Text block
# I love this girl



## LittleHead (May 20, 2004)

She turns the big 10 in September and still looks good


----------



## Harley's Mom (Feb 5, 2009)

What a beautiful gently looking girl! You would never be able to tell she is the big 1-0!


----------



## Missygal (May 19, 2011)

Nice looking girl! Yep still looks like a puppy.


----------



## coccomummy (May 3, 2011)

oh bless her 10 wow


----------



## Charlotte~ (Apr 5, 2011)

Wow she's beautiful  You wouldn't know she's 10!


----------



## CHITheresa (Apr 30, 2011)

So beautifully, Happy Birthday early.


----------



## cherper (May 8, 2009)

Happy bday cutie pie!!


----------



## chideb (Jan 29, 2008)

Aww, the "senior"* B* girl.. Crystal, I love her too!


----------



## LittleLuxie (May 7, 2011)

Such a pretty girl! Not a day over 2!


----------



## guccigrande (Apr 17, 2011)

Happy birthday pretty girl!


----------



## Dragonfly (Jun 6, 2010)

I just love her to pieces!! She's beautiful!


----------



## rms3402 (Dec 2, 2010)

YAY! Looking good little girl!

Dataset content

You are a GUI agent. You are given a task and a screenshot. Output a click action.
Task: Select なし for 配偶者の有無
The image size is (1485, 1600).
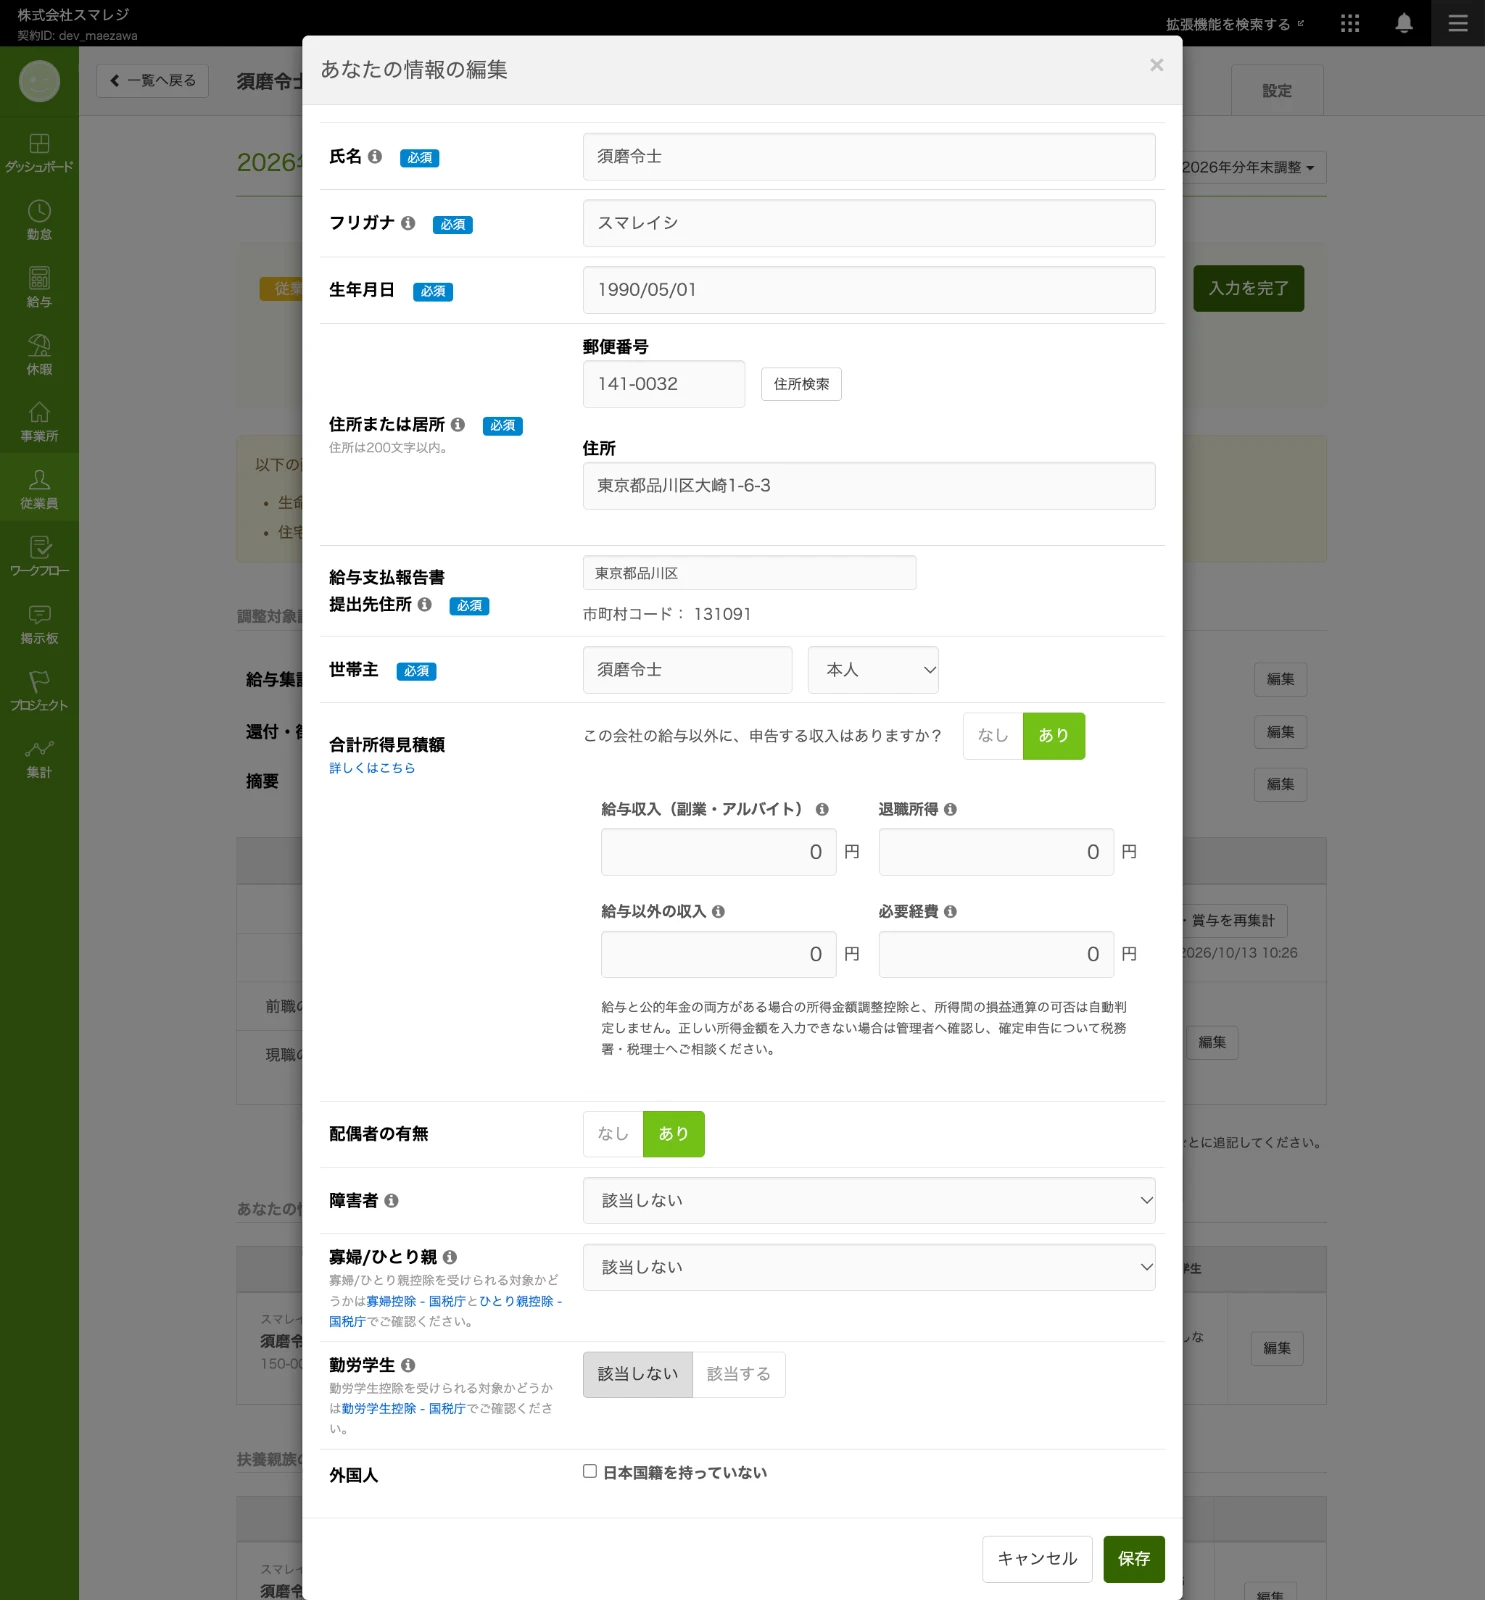(613, 1134)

The request
Reproduce the "I love this girl" thread above word for word, starting at "## chideb (Jan" and ending at "day over 2!".

Solution for this task
## chideb (Jan 29, 2008)

Aww, the "senior"* B* girl.. Crystal, I love her too!


----------



## LittleLuxie (May 7, 2011)

Such a pretty girl! Not a day over 2!